The board is 4"x4.5", but I couldn't find thickness, weight or power
consumption. Some specs at bottom of:
[http://www.omappedia.org/wiki/PandaBoard_Early_Adopter_Progr...](http://www.omappedia.org/wiki/PandaBoard_Early_Adopter_Program)

------
sunkencity
Awesome. Looking forward to change on-the-road development platform from
macbook to iPad + headless linux computer using a board like that.

------
jbarham
It's hard to figure out what problems a board like this solves. If you want a
cheap file server just buy an Atom board w/ a passive heat-sink. If you want
to play around w/ "physical computing" and drive sensors, the Arduino
ecosystem is much more open and vibrant.

And IIRC although the BeagleBoard had a nice GPU, it wasn't programmable
without signing an NDA.

------
sireat
This is all very nice, unfortunately, I couldn't find any information, when a
real human with a boring project will be able to buy one.

Only thing I got was that early adopters will get some at the end of October.

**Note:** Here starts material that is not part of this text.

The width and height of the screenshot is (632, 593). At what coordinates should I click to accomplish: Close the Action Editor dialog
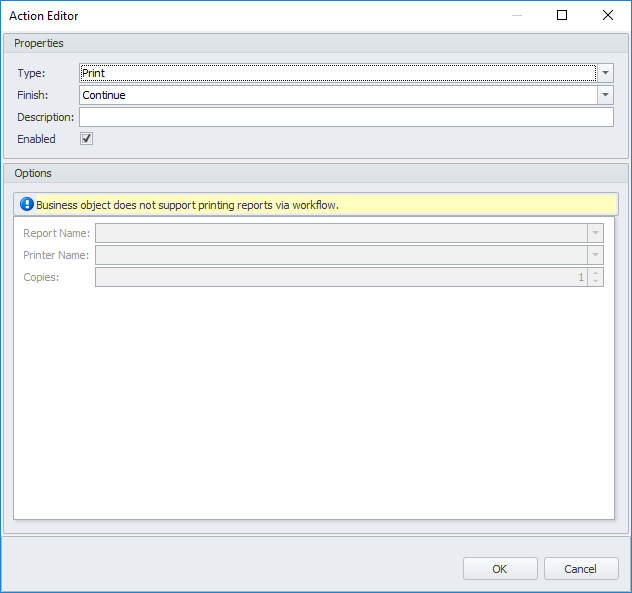[x=608, y=16]
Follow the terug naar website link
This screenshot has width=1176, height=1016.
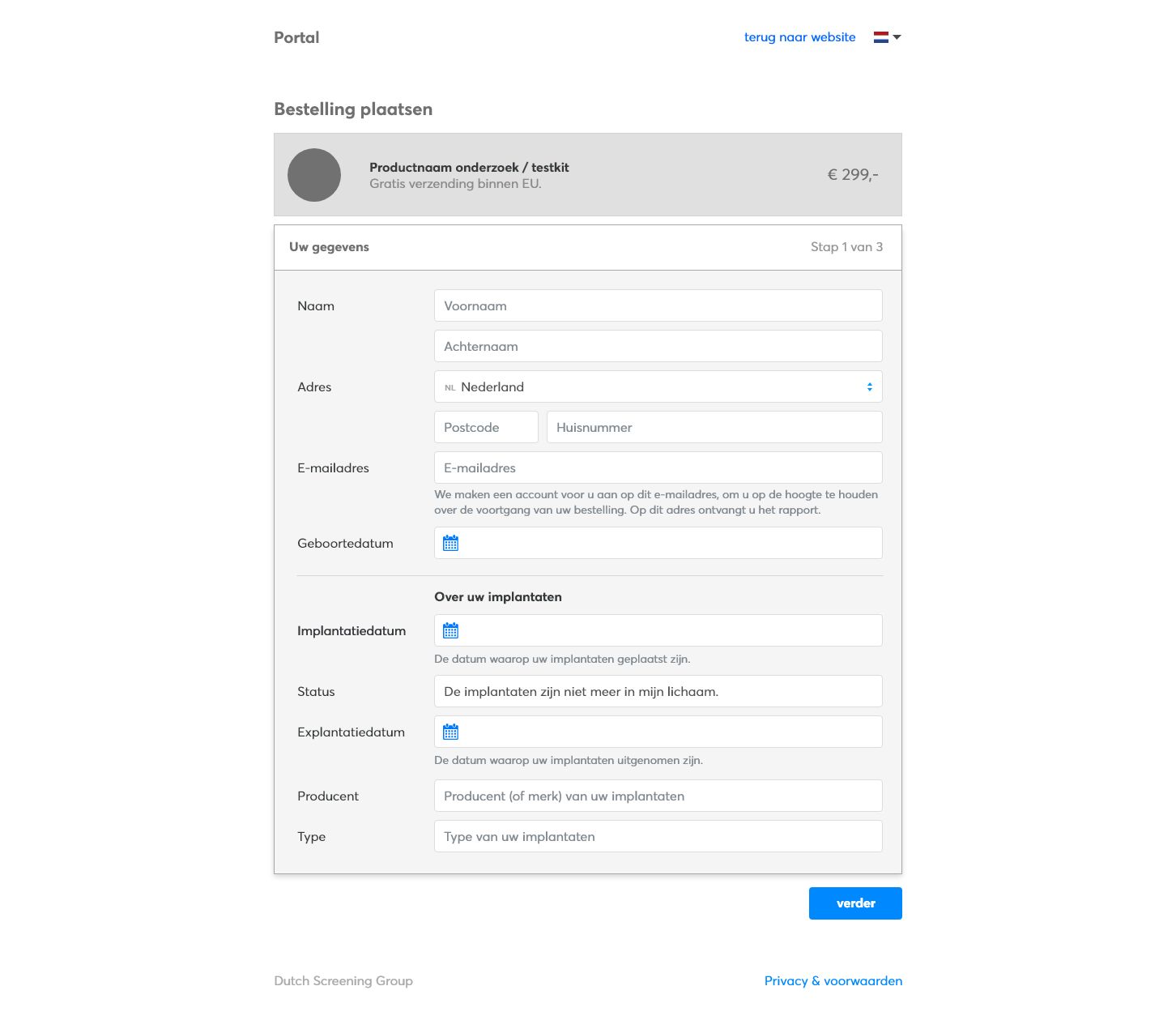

Usually, one gravitates toward something inferior shipping(BeagleBoard XM in
this case) to something superior, which is unavailable.

------
JoachimSchipper
Very nice, but quite powerful for "embedded"..

------
pmjordan
That looks like a very impressive piece of kit. I was planning to get a
Hawkboard Lite for a project, but might wait for this to become available
instead, if the price is decent. 8 times the RAM!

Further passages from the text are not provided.